En el imaginario colectivo hay tres hitos fundamentales en la historia americana: la guerra de la Independencia contra los ingleses, la guerra de Secesión, y la victoria contra el nazismo en la II Guerra Mundial.Esta última opacó el programa del New Deal de Roosevelt, primer intento de crear algo parecido a un Estado del bienestar en un país construido en gran medida por el desarrollo del capitalismo salvaje. JF Kennedy trató de rescatarle con su eslogan de la Nueva Frontera (New Frontier) y Obama reclamó su herencia cuando implementó programas sociales como el Obama Care, de servicios sanitarios, hoy amenazado por las políticas de Trump. Pero ninguno de esos tres grandes presidentes demócratas renunció al intervencionismo en las más variadas de sus formas cuando vio amenazado el interés, la influencia o la seguridad del país. De forma paradójica, el todavía hoy presidente se presenta a la reelección sin haber declarado ninguna guerra o guerrita en algún lugar del mundo, a fin de galvanizar el sentimiento de superioridad de su pueblo. Al parecer, su histrionismo y su demagogia le bastan y le sobran para ello.

De modo que, gane quien gane mañana, es improbable que la deriva actual de EE UU, o el sentimiento popular respecto al declive de su influencia en el mundo, experimenten un cambio radical en el corto plazo. Si es Biden quien vence tendrá que enfrentar en el interior un estado de guerra civil larvada, alimentada por el racismo, que encabezan minorías militarizadas, la desigualdad económica, el desastre de la pandemia, y las expresiones de odio que el propio Trump protagoniza.
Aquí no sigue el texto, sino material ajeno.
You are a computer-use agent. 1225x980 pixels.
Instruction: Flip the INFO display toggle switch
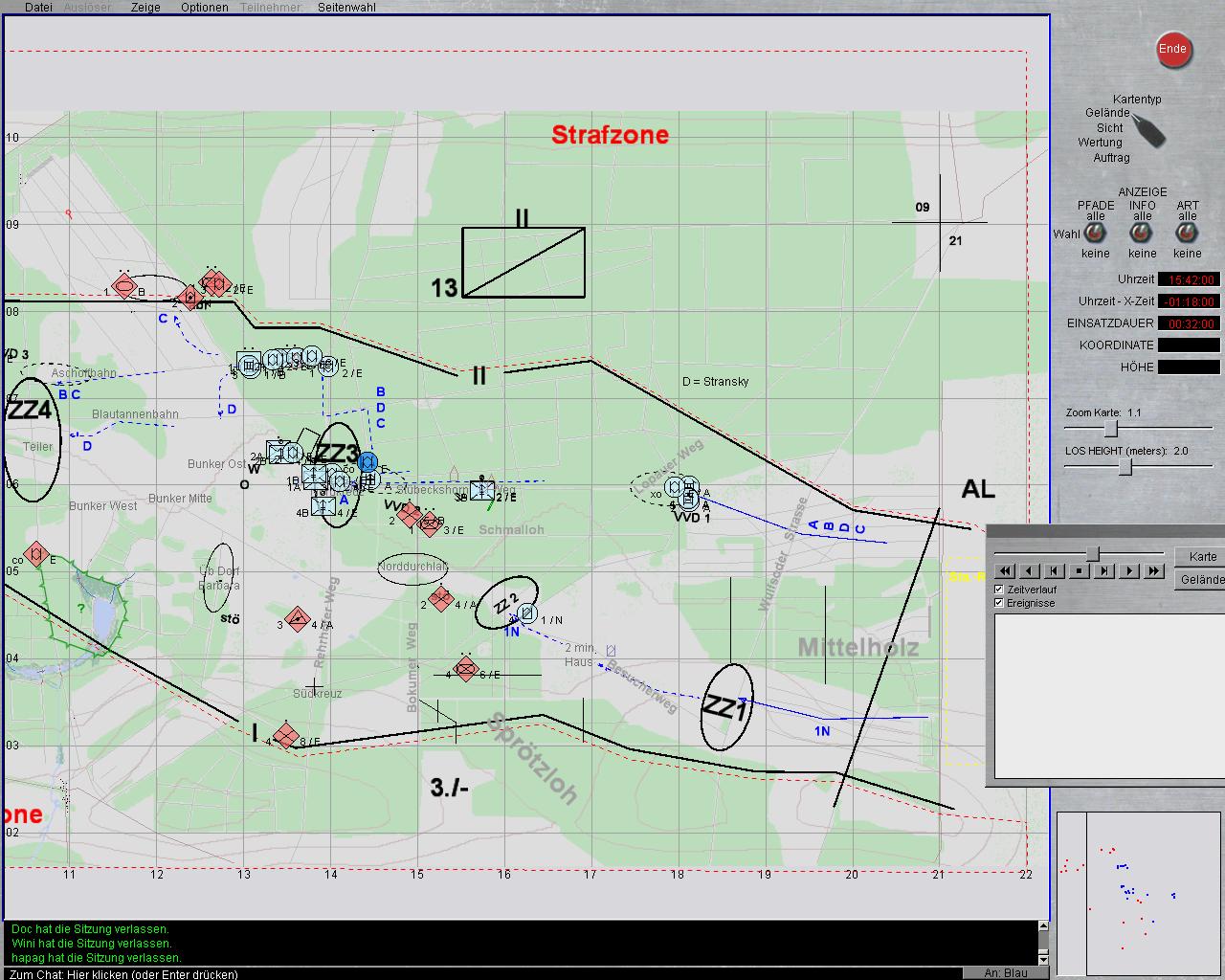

En política internacional, las promesas de rescatar el multilateralismo chocarán contra el desorden que la globalización y el miedo a sus efectos han generado en los países aliados, mientras China ejerce un padrinazgo cada vez más evidente en el continente africano y América del Sur. No le será difícil restablecer el equilibrio con Europa, pero habrá de contar con los límites que Moscú imponga, dispuesto como está Putin a impedir que las fronteras de su propio y destartalado imperio se acerquen demasiado a la capital, caso de que Ucrania y Bielorrusia cayeran en la órbita de los países democráticos. Un nuevo actor, cada día más arisco, es también la Turquía de Erdogan, aspirante a encabezar la protesta islámica contra lo que considera el lenguaje de las nuevas Cruzadas, pero todavía aliado de la OTAN con un ejército de proporciones casi descomunales.

En semejantes circunstancias es lamentable que ninguno de los dos grandes partidos en liza hayan sido capaces de presentar mejores candidatos, más acordes en su imagen y en sus propósitos con los tiempos que vivimos. El demócrata se presenta como un hombre de consenso, capaz de restablecer el diálogo y buscar la armonía, pero todavía no ha descrito a las claras las líneas rojas que no está dispuesto a traspasar y, lo que es peor, no consigue emocionar a sus propios seguidores con el sueño americano. El republicano es el payaso que ya conocemos y que ha destrozado la convivencia y convertido el sueño en pesadilla. En definitiva, si triunfa Biden la verdadera y jubilosa noticia será que ha perdido el otro. Quizá tengamos que esperar días, y hasta semanas, para saberlo habida cuenta del tortuoso sistema electoral y las amenazas de Trump de denunciar un fraude si pierde. Por ello los demócratas de todo el mundo depositan hoy sus esperanzas en Kamala Harris, la potencial vicepresidenta, quizá destinada a suceder en el cargo a quien encabeza el ticket. Mientras aguardamos los resultados vale la pena entonar la plegaria del gran poeta negro Langston Hughes: “Dejad que América sea América de nuevo/ el país que nunca ha sido todavía y que todavía debe ser”.